1800 Flaschen lagerten im Weinkeller
Mehrere Experten des Auktionshauses Nagel sind an dem Tag in dem kühlen Raum zugegen, betrachten die Etiketten, fotografieren, inventarisieren, erstellen Listen am Computer, packen peu à peu die 1800 Flaschen ein. Einige sind aus dem Anwesen im südfranzösischen Cannes, das auch noch verkauft wird. Sie seien perfekt gelagert, sagen die Experten, wenden sich dann wieder der Arbeit zu.
Die Weine, darunter wertvolle Bordeaux-Jahrgänge sind inzwischen abgeholt und werden, ebenso wie der Schmuck und die Kunst, am 11. November versteigert. Und wenn sich der erste Frost bildet, der erste Schnee fällt, kommen die Eichhörnchen in den Bülow-Garten nach Leonberg. Dann auch irgendwann vermutlich die Bagger – oder ein Architekt, der neuen Besitzern dabei zur Seite steht, dem Pavillon-Haus zeitgemäßen Charme zu verleihen.
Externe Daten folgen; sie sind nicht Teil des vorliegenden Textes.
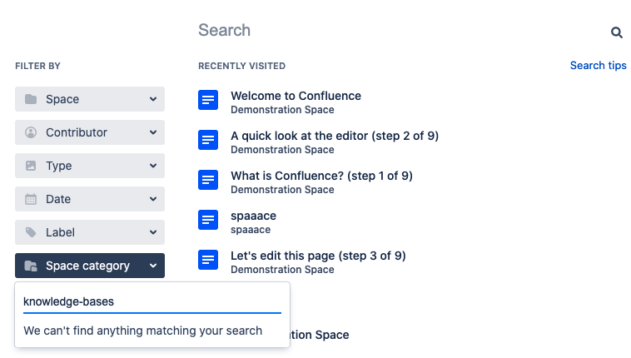Click page icon beside Let's edit this page
The image size is (631, 358).
click(x=208, y=260)
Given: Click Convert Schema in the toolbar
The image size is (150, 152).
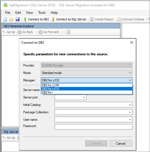Looking at the screenshot, I should pyautogui.click(x=131, y=19).
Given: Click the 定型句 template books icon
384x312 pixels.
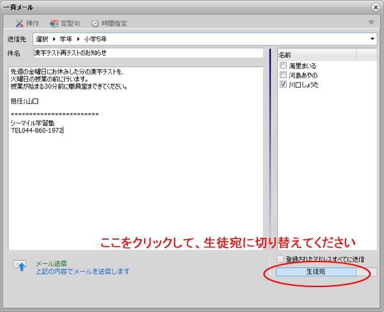Looking at the screenshot, I should pos(54,23).
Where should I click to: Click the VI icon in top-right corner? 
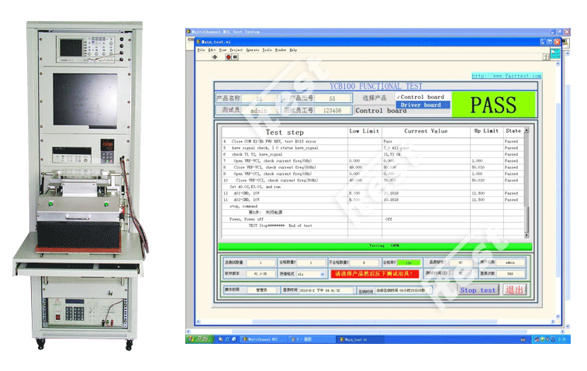tap(557, 54)
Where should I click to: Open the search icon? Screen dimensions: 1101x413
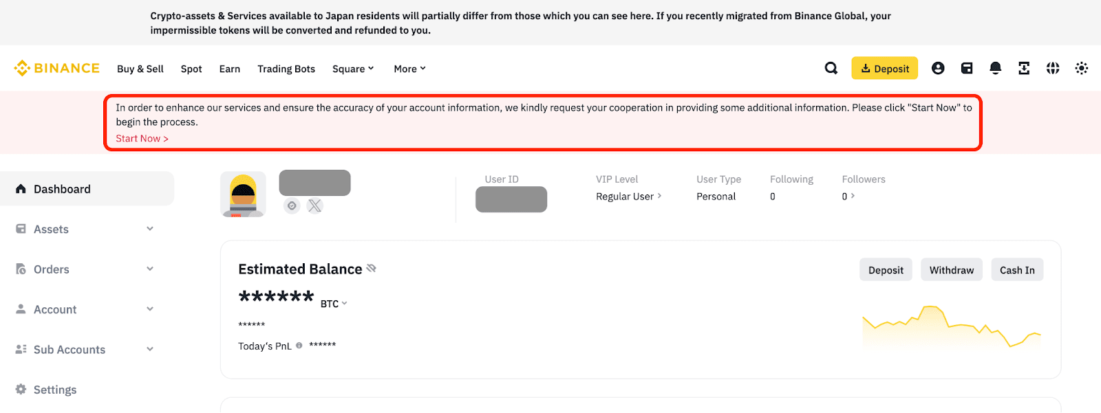831,68

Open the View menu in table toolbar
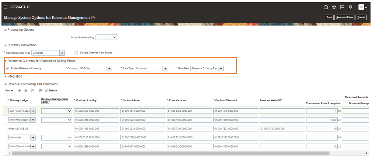pyautogui.click(x=9, y=91)
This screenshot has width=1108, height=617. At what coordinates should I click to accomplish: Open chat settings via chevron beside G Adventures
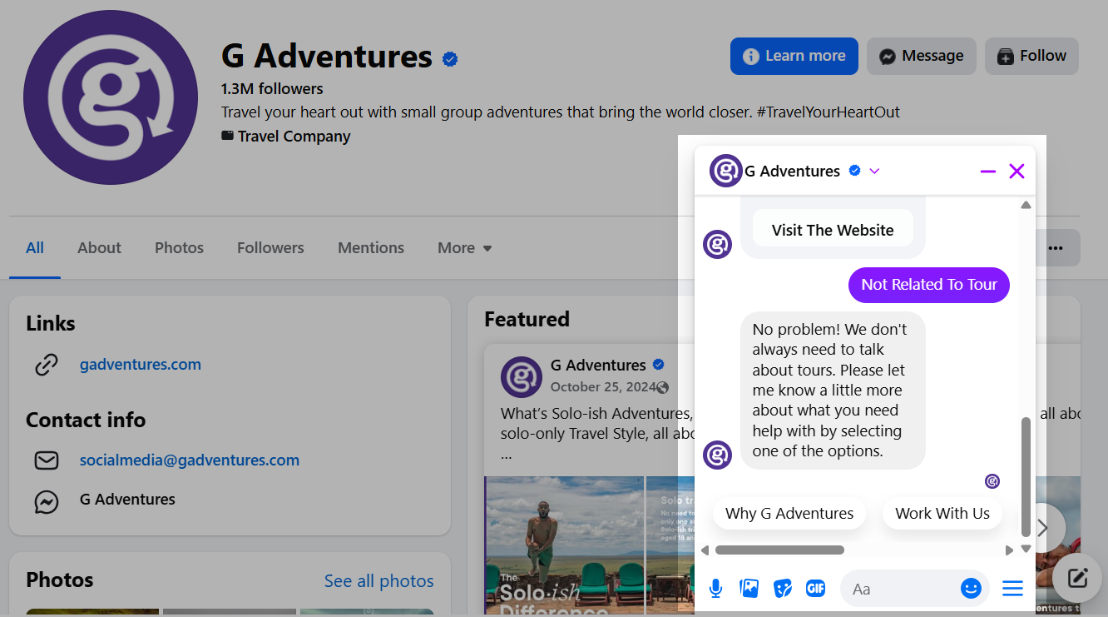pyautogui.click(x=873, y=171)
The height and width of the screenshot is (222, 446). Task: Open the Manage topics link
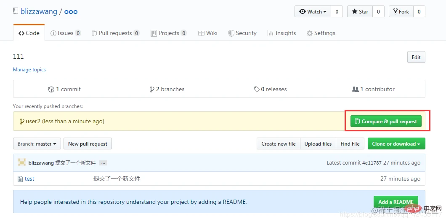(29, 70)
Bilder von der Villa und von Bauprojekten finden sich in der Bildergalerie.
Info
Bülow AG
Das Bauunternehmen hat derzeit 30 Mitarbeiter. Aktuelle Projekte sind etwa die Stuttgarter Höfe in Bad Cannstatt und das Quadro in Zuffenhausen.
Versteigerung
Die Sammlung von Monika und Horst Bülow wird im Auktionshaus Nagel (Neckarstraße 189 – 191) in Stuttgart am 11. November versteigert. Eine Besichtigung ist vom 7. bis 10. November 2025, 11 bis 17 Uhr möglich. Der Erlös geht ebenso wie der Verkaufserlös der Villa an die 1984 gegründete Bülow-Stiftung.